En Vol Alan Tennant Gallmeister, traduit de l’américain par Jacques Mailhos, 412 p., 25€


02 juil.

Coup de coeur de l’été

Après les bandeaux mentionnant, comme une excroissance narcissique, le nom de l’auteur; ceux rappelant les ouvrages commis précédemment; ceux encore qui se vantent d’un prix (littéraire, s’entend), qui affichent fièrement le nombre d’exemplaires vendus dans leur patrie d’origine, ou qui se targuent du soutien d’un auteur plus connu que l’auteur dont le nom est dactylographié en tout petit, en voici un, de bandeau, d’un genre résolument neuf. Voir. Comme un symbole d’autosatisfaction éditoriale, en blanc sur rouge, entourant la couverture du Secret du Bayou, premier roman de l’américain John Biguenet: “Le coup de coeur Albin Michel de l’été.” Autrement dit, comme pour les fruits et les légumes, il y aurait des saisons pour les livres, certains carrossés pour la plage, du genre à ne pas déparer entre la bouée et les tongs, et d’autres, sombres et sérieux tout juste bon à alimenter la cheminée... On s’en assurera dès l’automne. Autrement dit aussi, il y aurait des livres que les éditeurs soutiendraient parce qu’ils les aiment et d’autres qu’ils publieraient parce qu’il faut bien nourrir le pilon -on s’en doutait bien un peu mais de là à le reconnaître publiquement... Et l’on imagine déjà des hordes d’auteurs manifestant pour un peu plus d’amour et de reconnaissance, jalousant ceux qui, pour quelque obscure raison, ont su, mieux qu’eux, faire battre le coeur de leur maison d’édition. Et le livre dans tout ça, ce fameux Secret du Bayou? Présenté -encore- comme réunissant tous les ingrédients d’un grand roman de l’été, il parle de pêche, de violence et d’amour. Verdict? Un roman pour l’été... pas mal fichu, non, mais on ne se lamentera pas si on l’oublie sur la plage.

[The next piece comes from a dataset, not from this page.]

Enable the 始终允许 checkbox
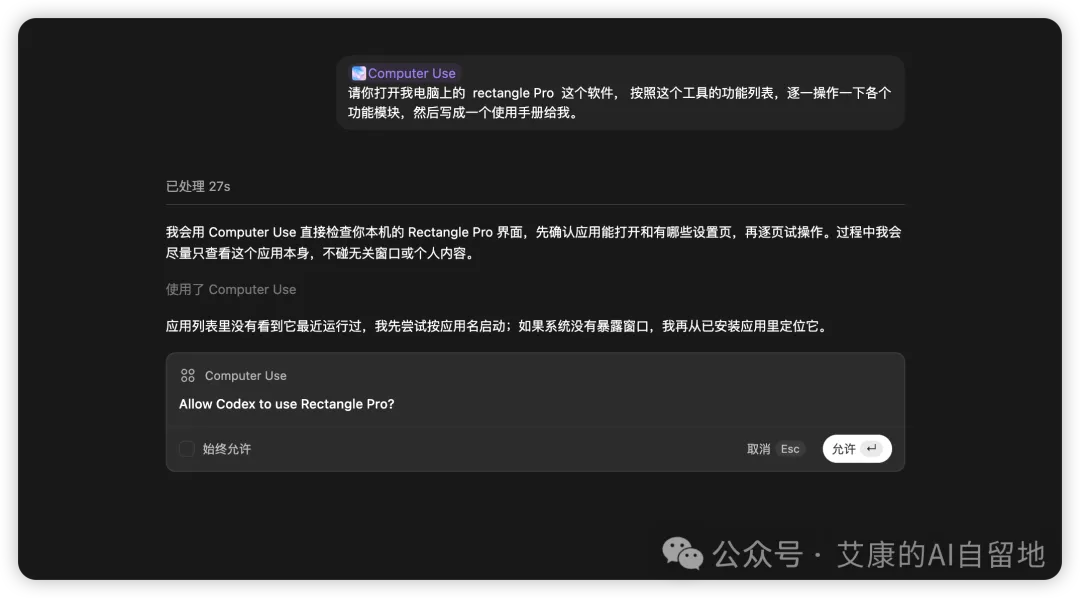The width and height of the screenshot is (1080, 598). pos(187,449)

Le Secret du Bayou John Biguenet Albin Michel, traduit de l’anglais (Etats-Unis) par France Camus-Pichon, 410 p., 19,90€


Les ciseaux et la colle

Avant que le genre ne soit à la mode au point que les éditeurs soupirent d’aise à la vue des chiffres de vente; avant que les susdits éditeurs ne rebaptisent leurs auteur(e)s “reine du crime” ou “grande prêtresse du suspense”, il était une écrivaine victorienne, Mary Elizabeth Braddon. Une romancière qui, pour son premier ouvrage -Sur les traces du serpent (en date de 1860)-, invente, dans le désordre: des rebondissements, des trahisons, un meurtre et une découverte, un détective muet mais pas sourd, un fils de famille débauché, son oncle richissime assassiné, une aristocrate flouée, un jeune homme joliment machiavélique, un enfant trouvé sur les bords d’un fleuve, et toute une troupe de personnages de second ou troisième plan mais de tout premier ordre. De Charles Dickens, elle a l’ironie; d’Henry James, Mary Elizabeth Braddon a la regard aiguisé, la sublime lenteur. Voici un écrivain à l’ancienne mode, le genre de romancière qui prend le temps de poser le décor et de présenter dans le détail ceux qui le peuplent, au point que l’on ne peut ignorer jusqu’à la couleur de leurs boutons de culotte. Alors ça plaît ou ça ne plaît pas. Mais quand ça plaît, ça plaît à la folie. Et ça offre en prime quelques leçons de journalisme. “Les deux journaux qui parurent le vendredi contenaient des récits différents en tout point de l’assassinat, et le journal qui paraissait le samedi donna un heureux amalgame de ces deux comptes rendus, démontrant par là la supériorité de la colle et des ciseaux sur la copie à un penny la ligne.” Comment dit-on clairvoyance en anglais victorien?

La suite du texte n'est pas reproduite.